*What to do*: Copy out the rows from the line containing "will [32, 55]." through the end of the rows, keeping every character unchanged. What do those lines say?

*Material for the task*:
[start]
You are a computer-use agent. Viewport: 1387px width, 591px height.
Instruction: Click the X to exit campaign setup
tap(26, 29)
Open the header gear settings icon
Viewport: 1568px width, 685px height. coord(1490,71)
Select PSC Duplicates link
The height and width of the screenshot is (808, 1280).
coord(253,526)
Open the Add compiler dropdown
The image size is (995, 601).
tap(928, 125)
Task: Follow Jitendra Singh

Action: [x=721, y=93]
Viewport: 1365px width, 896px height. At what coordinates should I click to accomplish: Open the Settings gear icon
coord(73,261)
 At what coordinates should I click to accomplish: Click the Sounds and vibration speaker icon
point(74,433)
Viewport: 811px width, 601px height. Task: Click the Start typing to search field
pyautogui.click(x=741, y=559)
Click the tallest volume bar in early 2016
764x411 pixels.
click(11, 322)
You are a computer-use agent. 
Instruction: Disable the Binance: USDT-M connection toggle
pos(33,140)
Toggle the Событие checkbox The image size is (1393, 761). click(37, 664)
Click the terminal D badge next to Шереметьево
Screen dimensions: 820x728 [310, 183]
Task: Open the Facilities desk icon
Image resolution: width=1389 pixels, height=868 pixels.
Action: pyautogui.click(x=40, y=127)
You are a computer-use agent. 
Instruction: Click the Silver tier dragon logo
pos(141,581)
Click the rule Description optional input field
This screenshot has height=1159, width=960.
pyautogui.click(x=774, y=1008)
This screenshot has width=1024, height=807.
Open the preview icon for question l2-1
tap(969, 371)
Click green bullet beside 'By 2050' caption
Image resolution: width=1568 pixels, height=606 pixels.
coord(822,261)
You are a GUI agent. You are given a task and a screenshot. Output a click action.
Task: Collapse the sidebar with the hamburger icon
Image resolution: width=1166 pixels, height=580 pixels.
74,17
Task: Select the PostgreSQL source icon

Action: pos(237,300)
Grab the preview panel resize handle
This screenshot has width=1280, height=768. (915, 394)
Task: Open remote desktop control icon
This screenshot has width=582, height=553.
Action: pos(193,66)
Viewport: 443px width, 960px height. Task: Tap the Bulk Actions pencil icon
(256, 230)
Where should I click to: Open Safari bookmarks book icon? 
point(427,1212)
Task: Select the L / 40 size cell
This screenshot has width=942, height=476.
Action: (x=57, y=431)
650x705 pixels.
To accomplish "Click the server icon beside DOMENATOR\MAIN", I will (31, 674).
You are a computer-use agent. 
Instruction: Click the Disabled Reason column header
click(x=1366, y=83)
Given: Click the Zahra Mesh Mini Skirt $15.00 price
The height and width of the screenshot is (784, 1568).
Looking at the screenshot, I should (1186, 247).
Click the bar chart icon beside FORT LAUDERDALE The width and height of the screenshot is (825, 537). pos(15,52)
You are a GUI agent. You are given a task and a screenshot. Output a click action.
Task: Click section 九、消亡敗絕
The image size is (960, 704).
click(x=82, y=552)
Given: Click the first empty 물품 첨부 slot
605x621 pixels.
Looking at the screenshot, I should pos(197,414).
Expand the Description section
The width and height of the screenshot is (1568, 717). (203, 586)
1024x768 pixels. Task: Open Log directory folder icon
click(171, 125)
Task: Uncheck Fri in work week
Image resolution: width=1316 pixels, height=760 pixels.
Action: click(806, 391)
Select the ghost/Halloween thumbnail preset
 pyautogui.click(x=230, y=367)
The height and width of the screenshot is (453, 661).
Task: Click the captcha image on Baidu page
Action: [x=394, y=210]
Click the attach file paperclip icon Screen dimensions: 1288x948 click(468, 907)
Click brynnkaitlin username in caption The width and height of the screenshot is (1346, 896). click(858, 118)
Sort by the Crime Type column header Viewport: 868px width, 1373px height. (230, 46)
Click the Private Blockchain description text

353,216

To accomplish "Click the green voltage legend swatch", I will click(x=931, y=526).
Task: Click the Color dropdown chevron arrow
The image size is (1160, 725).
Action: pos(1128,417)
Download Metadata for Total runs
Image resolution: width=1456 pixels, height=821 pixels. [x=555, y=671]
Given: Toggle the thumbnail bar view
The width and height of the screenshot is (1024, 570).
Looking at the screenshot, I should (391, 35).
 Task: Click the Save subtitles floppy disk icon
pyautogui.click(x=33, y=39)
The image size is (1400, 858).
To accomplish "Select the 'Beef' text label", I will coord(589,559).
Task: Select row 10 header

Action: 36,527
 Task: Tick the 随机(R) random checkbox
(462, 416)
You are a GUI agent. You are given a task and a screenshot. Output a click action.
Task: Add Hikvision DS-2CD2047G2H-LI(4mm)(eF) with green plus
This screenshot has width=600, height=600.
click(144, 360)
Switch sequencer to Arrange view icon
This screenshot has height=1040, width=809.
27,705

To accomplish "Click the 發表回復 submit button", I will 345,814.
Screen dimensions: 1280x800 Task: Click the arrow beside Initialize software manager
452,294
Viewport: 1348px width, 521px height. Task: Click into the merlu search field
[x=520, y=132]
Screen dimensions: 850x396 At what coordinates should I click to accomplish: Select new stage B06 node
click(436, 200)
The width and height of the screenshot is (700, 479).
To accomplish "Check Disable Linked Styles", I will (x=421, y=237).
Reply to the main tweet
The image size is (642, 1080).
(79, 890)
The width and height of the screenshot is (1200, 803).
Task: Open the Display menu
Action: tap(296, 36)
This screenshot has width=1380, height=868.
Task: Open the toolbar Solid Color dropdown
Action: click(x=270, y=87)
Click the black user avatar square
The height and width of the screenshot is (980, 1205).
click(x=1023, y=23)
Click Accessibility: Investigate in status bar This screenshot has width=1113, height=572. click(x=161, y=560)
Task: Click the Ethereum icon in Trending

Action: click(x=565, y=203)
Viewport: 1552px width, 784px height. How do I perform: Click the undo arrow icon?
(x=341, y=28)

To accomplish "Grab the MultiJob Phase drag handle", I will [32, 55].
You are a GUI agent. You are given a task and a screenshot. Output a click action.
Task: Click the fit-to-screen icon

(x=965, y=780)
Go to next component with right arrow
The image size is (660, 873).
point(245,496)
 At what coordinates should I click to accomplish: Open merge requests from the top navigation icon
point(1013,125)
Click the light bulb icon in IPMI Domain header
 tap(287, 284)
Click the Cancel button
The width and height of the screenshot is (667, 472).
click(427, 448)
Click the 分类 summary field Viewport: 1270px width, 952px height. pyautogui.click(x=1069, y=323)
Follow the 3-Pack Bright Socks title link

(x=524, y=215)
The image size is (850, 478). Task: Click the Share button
[end]
*Complete response*:
To accomplish "Grab the MultiJob Phase drag handle", I will [32, 55].
You are a GUI agent. You are given a task and a screenshot. Output a click action.
Task: Click the fit-to-screen icon

(x=965, y=780)
Go to next component with right arrow
The image size is (660, 873).
point(245,496)
 At what coordinates should I click to accomplish: Open merge requests from the top navigation icon
point(1013,125)
Click the light bulb icon in IPMI Domain header
 tap(287, 284)
Click the Cancel button
The width and height of the screenshot is (667, 472).
click(427, 448)
Click the 分类 summary field Viewport: 1270px width, 952px height. pyautogui.click(x=1069, y=323)
Follow the 3-Pack Bright Socks title link

(x=524, y=215)
The image size is (850, 478). Task: Click the Share button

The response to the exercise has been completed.